> **TASK REQUIREMENTS**: Instruction for the data below: set down exactly the lines from the line with "CONTACT US (412, 14)" to the line with "Taxation (349, 2154)", inclusive, and no others.

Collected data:
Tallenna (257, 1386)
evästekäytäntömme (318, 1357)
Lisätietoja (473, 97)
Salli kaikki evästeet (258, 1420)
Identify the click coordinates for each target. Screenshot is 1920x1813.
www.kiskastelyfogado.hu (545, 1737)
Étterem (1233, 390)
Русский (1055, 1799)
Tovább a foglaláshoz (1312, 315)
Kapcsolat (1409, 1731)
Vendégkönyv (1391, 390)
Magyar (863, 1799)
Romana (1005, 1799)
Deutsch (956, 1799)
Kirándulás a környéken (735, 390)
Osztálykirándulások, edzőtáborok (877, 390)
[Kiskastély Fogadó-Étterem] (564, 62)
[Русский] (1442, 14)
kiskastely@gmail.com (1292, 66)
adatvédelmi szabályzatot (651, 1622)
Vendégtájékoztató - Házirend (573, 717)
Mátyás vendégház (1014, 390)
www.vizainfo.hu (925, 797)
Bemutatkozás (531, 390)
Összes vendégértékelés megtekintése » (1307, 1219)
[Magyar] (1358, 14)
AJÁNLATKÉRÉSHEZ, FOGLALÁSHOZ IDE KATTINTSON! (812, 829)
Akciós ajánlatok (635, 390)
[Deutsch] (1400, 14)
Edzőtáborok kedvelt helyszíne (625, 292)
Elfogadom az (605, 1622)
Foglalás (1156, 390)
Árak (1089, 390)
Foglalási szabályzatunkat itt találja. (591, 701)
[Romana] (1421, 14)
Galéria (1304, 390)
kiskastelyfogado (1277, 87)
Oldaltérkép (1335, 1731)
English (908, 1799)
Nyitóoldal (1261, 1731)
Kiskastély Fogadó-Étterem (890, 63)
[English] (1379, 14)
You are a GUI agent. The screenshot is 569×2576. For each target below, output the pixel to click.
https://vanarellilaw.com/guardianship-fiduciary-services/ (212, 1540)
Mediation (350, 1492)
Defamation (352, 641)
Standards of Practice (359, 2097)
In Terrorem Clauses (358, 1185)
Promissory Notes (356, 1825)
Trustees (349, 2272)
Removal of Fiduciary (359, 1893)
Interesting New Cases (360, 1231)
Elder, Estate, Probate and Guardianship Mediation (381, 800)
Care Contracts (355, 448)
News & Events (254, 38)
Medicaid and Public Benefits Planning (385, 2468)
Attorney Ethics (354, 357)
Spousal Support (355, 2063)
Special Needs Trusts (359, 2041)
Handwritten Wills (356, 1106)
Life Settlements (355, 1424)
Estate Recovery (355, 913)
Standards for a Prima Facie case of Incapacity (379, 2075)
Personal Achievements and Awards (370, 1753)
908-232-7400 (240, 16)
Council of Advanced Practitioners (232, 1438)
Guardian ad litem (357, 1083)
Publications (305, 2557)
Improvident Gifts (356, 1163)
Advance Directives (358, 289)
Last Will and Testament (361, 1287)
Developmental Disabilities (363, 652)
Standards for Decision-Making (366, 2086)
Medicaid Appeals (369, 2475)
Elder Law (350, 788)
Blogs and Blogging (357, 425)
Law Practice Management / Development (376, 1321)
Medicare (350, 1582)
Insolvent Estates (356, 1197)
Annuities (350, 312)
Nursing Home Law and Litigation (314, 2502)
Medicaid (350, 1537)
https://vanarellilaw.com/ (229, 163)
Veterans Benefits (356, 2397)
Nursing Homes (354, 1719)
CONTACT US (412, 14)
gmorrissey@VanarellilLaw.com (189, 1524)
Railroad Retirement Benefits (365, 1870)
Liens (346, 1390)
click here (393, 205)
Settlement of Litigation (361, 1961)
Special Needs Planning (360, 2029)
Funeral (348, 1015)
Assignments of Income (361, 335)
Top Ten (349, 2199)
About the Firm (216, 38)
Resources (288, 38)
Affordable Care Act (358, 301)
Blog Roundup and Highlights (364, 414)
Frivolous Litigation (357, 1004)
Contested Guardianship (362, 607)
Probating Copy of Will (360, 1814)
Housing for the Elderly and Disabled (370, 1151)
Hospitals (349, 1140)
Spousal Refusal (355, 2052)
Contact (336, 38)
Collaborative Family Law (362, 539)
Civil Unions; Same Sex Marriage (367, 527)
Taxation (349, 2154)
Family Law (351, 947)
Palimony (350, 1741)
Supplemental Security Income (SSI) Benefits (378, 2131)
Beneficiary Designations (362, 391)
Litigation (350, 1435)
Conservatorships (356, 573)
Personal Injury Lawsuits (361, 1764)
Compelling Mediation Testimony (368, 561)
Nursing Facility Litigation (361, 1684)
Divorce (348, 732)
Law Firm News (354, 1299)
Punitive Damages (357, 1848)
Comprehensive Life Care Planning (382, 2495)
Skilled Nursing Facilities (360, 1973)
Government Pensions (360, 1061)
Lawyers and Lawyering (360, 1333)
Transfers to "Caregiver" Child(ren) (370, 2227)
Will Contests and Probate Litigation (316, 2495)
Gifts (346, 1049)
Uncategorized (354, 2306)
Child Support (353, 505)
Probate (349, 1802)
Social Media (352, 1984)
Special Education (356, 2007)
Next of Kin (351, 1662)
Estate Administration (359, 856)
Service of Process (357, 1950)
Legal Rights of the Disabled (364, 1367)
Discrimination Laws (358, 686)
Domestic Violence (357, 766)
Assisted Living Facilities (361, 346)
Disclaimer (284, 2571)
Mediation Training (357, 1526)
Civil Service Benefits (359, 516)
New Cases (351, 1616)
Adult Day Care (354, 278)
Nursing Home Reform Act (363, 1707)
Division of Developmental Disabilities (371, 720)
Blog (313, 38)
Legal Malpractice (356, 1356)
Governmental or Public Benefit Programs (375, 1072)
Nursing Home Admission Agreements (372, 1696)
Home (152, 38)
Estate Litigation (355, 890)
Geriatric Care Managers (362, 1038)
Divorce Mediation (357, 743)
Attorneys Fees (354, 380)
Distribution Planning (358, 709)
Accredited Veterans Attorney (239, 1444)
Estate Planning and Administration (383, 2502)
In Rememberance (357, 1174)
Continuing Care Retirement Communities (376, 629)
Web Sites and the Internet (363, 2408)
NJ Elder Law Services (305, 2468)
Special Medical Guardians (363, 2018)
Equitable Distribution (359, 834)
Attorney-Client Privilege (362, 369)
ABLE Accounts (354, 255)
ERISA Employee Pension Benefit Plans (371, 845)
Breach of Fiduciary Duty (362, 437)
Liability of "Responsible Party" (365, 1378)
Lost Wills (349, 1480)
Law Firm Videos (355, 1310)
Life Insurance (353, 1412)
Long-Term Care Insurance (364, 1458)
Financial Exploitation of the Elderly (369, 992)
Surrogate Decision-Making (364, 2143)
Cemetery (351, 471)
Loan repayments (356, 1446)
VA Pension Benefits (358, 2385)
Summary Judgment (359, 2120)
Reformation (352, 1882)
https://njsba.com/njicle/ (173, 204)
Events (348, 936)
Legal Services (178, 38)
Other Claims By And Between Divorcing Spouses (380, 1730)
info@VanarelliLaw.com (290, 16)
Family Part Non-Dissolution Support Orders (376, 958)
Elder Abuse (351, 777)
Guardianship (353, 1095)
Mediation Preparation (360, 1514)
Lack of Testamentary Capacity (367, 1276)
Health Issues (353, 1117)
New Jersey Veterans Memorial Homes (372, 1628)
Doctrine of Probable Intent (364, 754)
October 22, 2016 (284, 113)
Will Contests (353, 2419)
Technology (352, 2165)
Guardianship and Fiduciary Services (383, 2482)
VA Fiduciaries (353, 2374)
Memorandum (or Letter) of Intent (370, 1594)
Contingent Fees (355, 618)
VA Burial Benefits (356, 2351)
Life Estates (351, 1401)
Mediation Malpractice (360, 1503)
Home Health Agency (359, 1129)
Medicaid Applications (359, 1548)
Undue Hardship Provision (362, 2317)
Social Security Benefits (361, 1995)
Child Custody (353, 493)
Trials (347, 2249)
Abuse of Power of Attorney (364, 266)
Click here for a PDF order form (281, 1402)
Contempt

> **SOLUTION**:
CONTACT US (412, 14)
gmorrissey@VanarellilLaw.com (189, 1524)
Railroad Retirement Benefits (365, 1870)
Liens (346, 1390)
click here (393, 205)
Settlement of Litigation (361, 1961)
Special Needs Planning (360, 2029)
Funeral (348, 1015)
Assignments of Income (361, 335)
Top Ten (349, 2199)
About the Firm (216, 38)
Resources (288, 38)
Affordable Care Act (358, 301)
Blog Roundup and Highlights (364, 414)
Frivolous Litigation (357, 1004)
Contested Guardianship (362, 607)
Probating Copy of Will (360, 1814)
Housing for the Elderly and Disabled (370, 1151)
Hospitals (349, 1140)
Spousal Refusal (355, 2052)
Contact (336, 38)
Collaborative Family Law (362, 539)
Civil Unions; Same Sex Marriage (367, 527)
Taxation (349, 2154)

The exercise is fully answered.